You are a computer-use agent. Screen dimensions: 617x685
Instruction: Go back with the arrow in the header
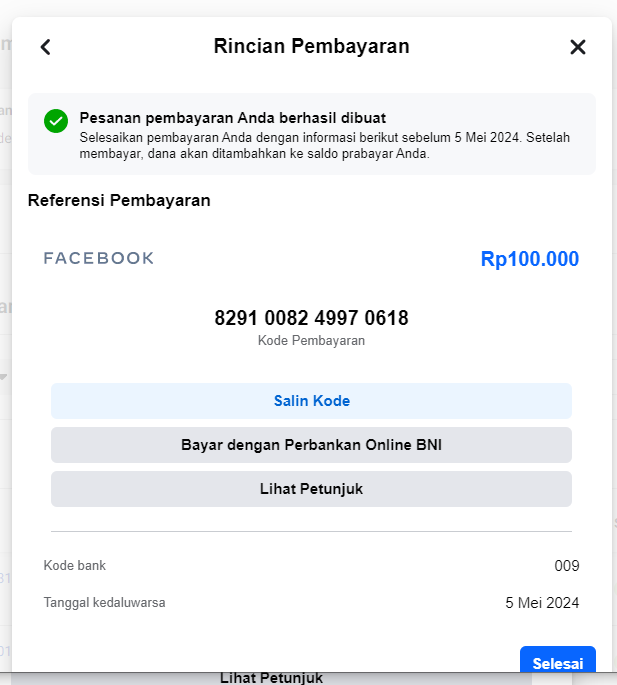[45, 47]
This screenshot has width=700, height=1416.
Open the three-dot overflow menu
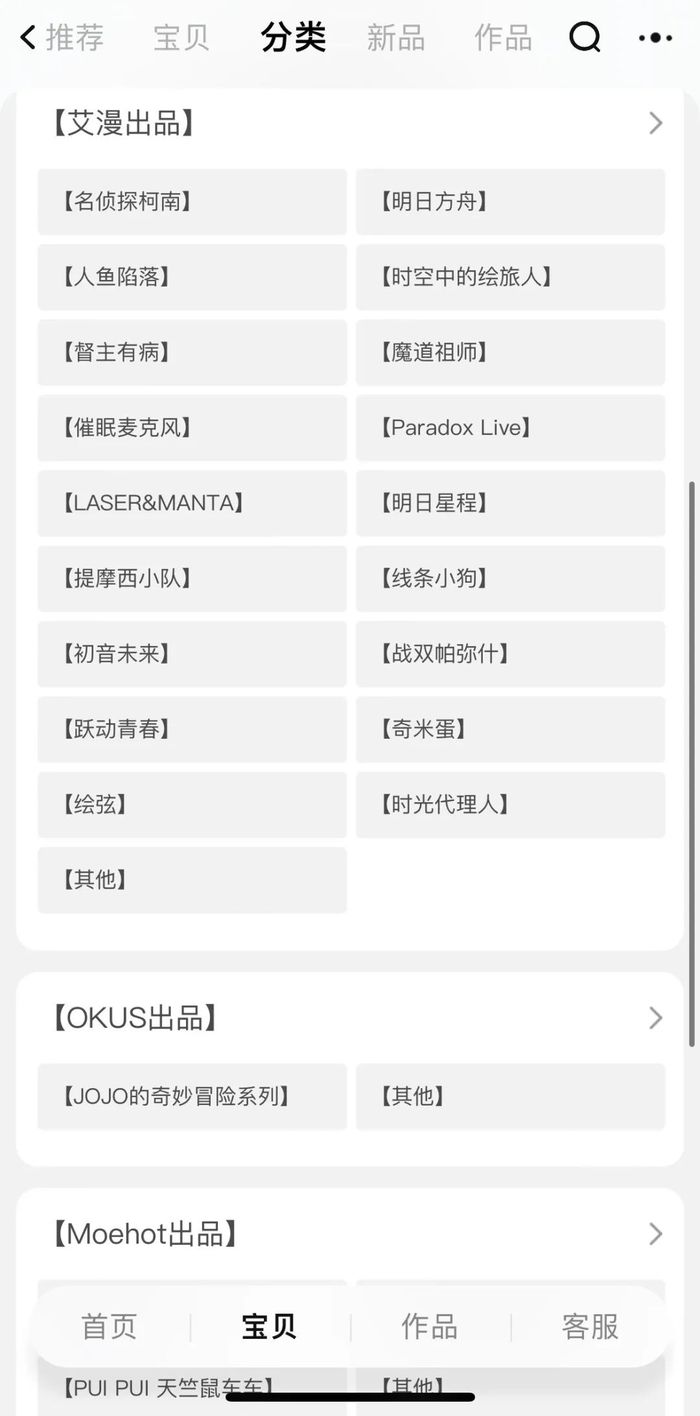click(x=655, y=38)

+ + + + + + +

#### Brief
Reproduce all of the records above with "header" replaced by "top bar" and nothing else changed. Leave the pictures out of your answer.

#### Finished exercise
You are a computer-use agent. Screen dimensions: 617x685
Instruction: Go back with the arrow in the top bar
[45, 47]
This screenshot has width=700, height=1416.
Open the three-dot overflow menu
click(x=655, y=38)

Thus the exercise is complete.